SECURITIES AND EXCHANGE COMMISSION
Washington, D.C. 20549
FORM 8-K
CURRENT REPORT
PURSUANT TO SECTION 13 OR 15(d) OF THE
SECURITIES EXCHANGE ACT OF 1934
PURSUANT TO SECTION 13 OR 15(d) OF THE
SECURITIES EXCHANGE ACT OF 1934
Date of Report (date of earliest event reported): June 10, 2008
ASHFORD HOSPITALITY TRUST, INC.
(Exact name of registrant as specified in its charter)
MARYLAND | 001-31775 | 86-1062192 | ||
(State of Incorporation) | (Commission File Number) | (I.R.S. Employer Identification Number) |
14185 Dallas Parkway, Suite 1100 Dallas, Texas (Address of principal executive offices) | 75254 (Zip code) |
Registrant’s telephone number, including area code: (972) 490-9600
Check the appropriate box if the Form 8-K filing is intended to simultaneously satisfy the filing obligation of the registrant under any of the following provisions:
o | Written communications pursuant to Rule 425 under the Securities Act (17 CFR 230.425) |
o | Soliciting material pursuant to Rule 14a-12 under the Exchange Act (17 CFR 240.14a-12) |
o | Pre-commencement communications pursuant to Rule 14d-2(b) under the Exchange Act (17 CFR 240.14d-2(b)) |
o | Pre-commencement communications pursuant to Rule 13e-4(c) under the Exchange Act (17 CFR 240.13e-4(c)) |
ITEM 5.02—DEPARTURE OF DIRECTORS OR CERTAIN OFFICERS; ELECTION OF DIRECTORS; APPOINTMENT OF CERTAIN OFFICERS; COMPENSATORY ARRANGEMENTS OF CERTAIN OFFICERS
(e) Compensatory Arrangements of Certain Officers
On June 10, 2008, Ashford Hospitality Trust, Inc. (the “Company”) held its Annual Meeting of Stockholders at which the Company’s stockholders approved an amendment (the “Amendment”) to the Amended and Restated 2003 Incentive Stock Plan of Ashford Hospitality Trust, Inc. (the “Plan”). The Amendment increased the number of shares of Common Stock that may be issued under the Plan by 3,750,000 and eliminated the 450,000 share maximum limit on the number of shares of Common Stock that can be issued under the Plan to any one participant in any one calendar year.

_PROBLEM SET_.
1. From the Ashford Hospitality Trust filing, extract the passage that starts at "SECURITIES AND EXCHANGE" and runs up to and including "in its charter)".
2. Continue the Ashford Hospitality Trust filing on its stock plan amendment from the point where it stops.
The material that comes next has no connection to the filing.

_INPUT DATA_.
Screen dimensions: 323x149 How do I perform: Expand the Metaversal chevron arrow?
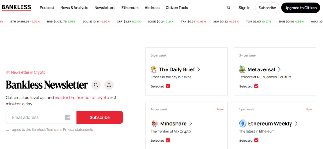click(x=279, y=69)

_REPLIES_.
1.
SECURITIES AND EXCHANGE COMMISSION
Washington, D.C. 20549
FORM 8-K
CURRENT REPORT
PURSUANT TO SECTION 13 OR 15(d) OF THE
SECURITIES EXCHANGE ACT OF 1934
PURSUANT TO SECTION 13 OR 15(d) OF THE
SECURITIES EXCHANGE ACT OF 1934
Date of Report (date of earliest event reported): June 10, 2008
ASHFORD HOSPITALITY TRUST, INC.
(Exact name of registrant as specified in its charter)

2.
The foregoing summary is qualified in its entirety by reference to the Plan and the Amendment.
SIGNATURE
Pursuant to the requirements of Section 12 of the Securities and Exchange Act of 1934, the registrant has duly caused this report to be signed on its behalf by the undersigned hereunto duly authorized.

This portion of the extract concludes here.